Dudaklarını hafifçe büzdü, konuşmakta zorlanıyordu. "Bunu nasıl anlatacağımı bilmiyorum," dedi sonunda. "Konuşarak kendimi ifade edemem," diye itiraf etti. "Ama dansımla her şeyi anlatabiliyorum."
Bir süre sessizce oturduk. Bu sessizlik, kelimelerden daha fazlasını anlatıyordu. Başını yana eğdi ve gözlerimin içine baktı. Dayanamadım, elimi kaldırıp yanağını yavaşça okşadım. Şaşkın bakışlarıyla karşılaştım, ama başını elime yasladığında her şeyin anlamı değişti. O an, bu hareketinin bende yarattığı derin etkiyi tarif edemezdim.

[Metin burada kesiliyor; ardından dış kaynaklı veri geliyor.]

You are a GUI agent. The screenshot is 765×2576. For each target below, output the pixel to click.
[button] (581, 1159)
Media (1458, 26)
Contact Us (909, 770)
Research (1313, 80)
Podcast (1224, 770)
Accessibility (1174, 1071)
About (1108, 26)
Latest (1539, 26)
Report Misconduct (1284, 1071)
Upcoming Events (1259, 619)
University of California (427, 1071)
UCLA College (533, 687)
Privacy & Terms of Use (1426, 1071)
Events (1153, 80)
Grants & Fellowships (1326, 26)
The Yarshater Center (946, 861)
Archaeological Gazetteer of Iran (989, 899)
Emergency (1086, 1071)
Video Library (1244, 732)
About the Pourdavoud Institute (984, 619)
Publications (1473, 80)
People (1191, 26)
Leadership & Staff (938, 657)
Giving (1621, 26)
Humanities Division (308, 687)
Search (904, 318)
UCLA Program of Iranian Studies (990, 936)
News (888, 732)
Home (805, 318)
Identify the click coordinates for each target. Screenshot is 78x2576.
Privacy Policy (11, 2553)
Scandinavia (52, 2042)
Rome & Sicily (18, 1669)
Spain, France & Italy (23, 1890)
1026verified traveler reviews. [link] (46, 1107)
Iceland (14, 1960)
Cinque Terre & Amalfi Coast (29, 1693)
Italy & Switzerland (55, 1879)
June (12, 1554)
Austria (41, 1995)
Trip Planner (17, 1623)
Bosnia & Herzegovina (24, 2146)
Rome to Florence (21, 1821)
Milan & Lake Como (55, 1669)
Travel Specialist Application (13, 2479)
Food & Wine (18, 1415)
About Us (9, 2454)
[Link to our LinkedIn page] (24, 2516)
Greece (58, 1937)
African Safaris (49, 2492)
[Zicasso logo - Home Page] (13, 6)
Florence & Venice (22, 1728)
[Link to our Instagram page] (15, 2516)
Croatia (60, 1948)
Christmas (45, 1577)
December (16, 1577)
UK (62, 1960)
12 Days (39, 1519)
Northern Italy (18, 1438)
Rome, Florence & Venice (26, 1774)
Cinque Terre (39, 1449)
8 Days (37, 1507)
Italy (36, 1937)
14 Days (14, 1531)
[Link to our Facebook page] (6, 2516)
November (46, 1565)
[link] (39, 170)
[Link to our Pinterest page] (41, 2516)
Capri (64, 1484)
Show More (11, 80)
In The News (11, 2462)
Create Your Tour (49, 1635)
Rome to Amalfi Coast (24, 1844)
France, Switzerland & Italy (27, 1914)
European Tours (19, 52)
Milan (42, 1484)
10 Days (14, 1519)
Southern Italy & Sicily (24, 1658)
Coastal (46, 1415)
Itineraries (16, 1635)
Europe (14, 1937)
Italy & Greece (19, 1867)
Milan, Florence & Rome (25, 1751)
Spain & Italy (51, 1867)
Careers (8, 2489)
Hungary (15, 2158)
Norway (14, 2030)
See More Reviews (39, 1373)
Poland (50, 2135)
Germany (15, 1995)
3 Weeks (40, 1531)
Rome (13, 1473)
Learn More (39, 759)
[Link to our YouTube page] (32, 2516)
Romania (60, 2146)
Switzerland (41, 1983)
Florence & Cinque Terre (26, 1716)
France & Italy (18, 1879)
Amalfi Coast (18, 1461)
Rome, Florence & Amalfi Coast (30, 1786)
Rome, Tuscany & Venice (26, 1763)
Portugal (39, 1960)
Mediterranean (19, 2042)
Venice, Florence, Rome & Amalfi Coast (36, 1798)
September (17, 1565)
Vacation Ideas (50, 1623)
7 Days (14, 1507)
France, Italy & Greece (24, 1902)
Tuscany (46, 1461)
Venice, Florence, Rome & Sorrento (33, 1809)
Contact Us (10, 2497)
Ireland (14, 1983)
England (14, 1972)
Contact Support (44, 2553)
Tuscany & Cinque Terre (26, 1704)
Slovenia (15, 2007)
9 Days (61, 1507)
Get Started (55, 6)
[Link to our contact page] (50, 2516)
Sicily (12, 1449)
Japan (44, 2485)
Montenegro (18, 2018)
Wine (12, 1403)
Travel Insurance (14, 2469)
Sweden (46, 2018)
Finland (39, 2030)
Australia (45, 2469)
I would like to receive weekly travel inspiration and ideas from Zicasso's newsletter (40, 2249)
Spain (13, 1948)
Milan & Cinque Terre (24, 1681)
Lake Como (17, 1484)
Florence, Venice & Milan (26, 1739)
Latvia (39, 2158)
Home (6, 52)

"Çok özelsin," dedim, sesim alışılmadık bir yumuşaklık taşıyordu. "Büyüleyicisin... ve senden..." Cümlemi bitiremedim. Onun o masum bakışları karşısında içimde yine aynı kıvılcımı hissettim, ama kendimi frenlemeliydim. Ona zarar verebileceğim ihtimaline bile tahammülüm yoktu.
Yemekler geldikten sonra sohbet hafifledi. Ancak Vera'ya olan ilgim her geçen dakika artıyordu. Onu saatlerce dinlemek istiyordum. Denemesi için Medovik tatlısı sipariş ettiğimde, Rusya hakkında konuştuk. Gözleri parlıyordu, o kadar doğal ve zarifti ki her bakışlarımdaki hayranlığı gizleyemiyordum. O an bakışlarını doğrudan gözlerime kilitlediğinde kalbim hızlandı.
"Bana neden böyle bakıyorsun?" diye sordu, sesi hafifçe titreyerek ama meraklı.
"Duymak seni rahatsız etmeyecekse, güzelliğinden büyülendim," dedim, yanıtımı dikkatle seçerek. Bir an şaşkın bir şekilde kalakaldı. Bu kadar çekingen olması ilginçti, ama onun bu saf hali, ona olan duygularımı daha da derinleştiriyordu. Vera… her an yanında olmak istiyordum.
Gecenin sonunda onu eve bırakırken hâlâ içimde bir fırtına kopuyordu. Yanından ayrılmak her geçen saniye daha da zorlaşıyordu. Arabadan inerken belini tutmam, içimdeki koruma güdüsünü tetikledi. Onun varlığı hayatımı bir anda değiştirmişti. Vera’nın karanlık dünyamda bir ışık gibi parladığını biliyordum, ama bu ışığın sönmesine asla izin veremezdim.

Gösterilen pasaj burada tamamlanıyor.